Einstein-Type Metrics and Ricci-Type Solitons on Weak f-K-Contact Manifolds

A weak metric f-structure \((f,Q,\xi _i,\eta ^i,g)\ (i=1,\ldots ,s)\) on a smooth manifold generalizes the metric f-structure, i.e., the linear complex structure on the contact distribution is replaced with a nonsingular skew-symmetric tensor. We study geometry of a weak f-K-contact structure, which is a weak f-contact structure, whose characteristic vector fields are Killing. We show that the distribution \(\ker f\) of a weak f-contact manifold defines a \(\mathfrak {g}\)-foliation with an abelian Lie algebra, characterize weak f-K-contact manifolds among all weak metric f-manifolds by the property known for f-K-contact manifolds, and find when a Riemannian manifold endowed with a set of orthonormal Killing vector fields is a weak f-K-contact manifold. We prove that for \(s>1\), an Einstein weak f-K-contact manifold is Ricci flat and find sufficient conditions for a weak f-K-contact manifold with parallel Ricci tensor or with a generalized gradient Ricci soliton structure to be Ricci flat or a quasi Einstein manifold. We show positive definiteness of the Jacobi operators in the characteristic directions and use this to deform a weak f-K-contact structure to an f-K-contact structure.
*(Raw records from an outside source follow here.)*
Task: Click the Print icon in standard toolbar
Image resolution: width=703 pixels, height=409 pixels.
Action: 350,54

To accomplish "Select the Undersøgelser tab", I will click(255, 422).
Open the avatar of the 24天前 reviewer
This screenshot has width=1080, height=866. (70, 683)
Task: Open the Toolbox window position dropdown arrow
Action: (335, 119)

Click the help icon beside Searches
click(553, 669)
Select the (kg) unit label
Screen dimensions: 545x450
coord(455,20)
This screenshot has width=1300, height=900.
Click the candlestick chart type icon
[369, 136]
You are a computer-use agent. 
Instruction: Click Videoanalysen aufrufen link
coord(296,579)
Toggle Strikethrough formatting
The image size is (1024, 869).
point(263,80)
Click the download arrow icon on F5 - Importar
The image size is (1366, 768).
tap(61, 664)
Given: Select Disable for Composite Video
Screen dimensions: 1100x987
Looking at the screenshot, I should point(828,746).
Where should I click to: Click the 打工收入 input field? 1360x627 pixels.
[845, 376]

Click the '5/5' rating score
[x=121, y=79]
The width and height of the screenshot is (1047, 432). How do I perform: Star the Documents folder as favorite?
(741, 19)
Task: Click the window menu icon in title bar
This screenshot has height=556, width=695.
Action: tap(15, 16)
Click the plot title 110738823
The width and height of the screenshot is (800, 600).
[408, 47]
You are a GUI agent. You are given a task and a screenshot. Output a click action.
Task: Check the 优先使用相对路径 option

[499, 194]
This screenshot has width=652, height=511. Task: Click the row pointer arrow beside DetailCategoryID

We define an \(\eta \)-Ricci soliton and \(\eta \)-Einstein structures on a weak metric f-manifold (which for \(s=1\), give the well-known structures on contact metric manifolds) and find sufficient conditions for a compact weak f-K-contact manifold with an \(\eta \)-Ricci soliton structure of constant scalar curvature to be \(\eta \)-Einstein.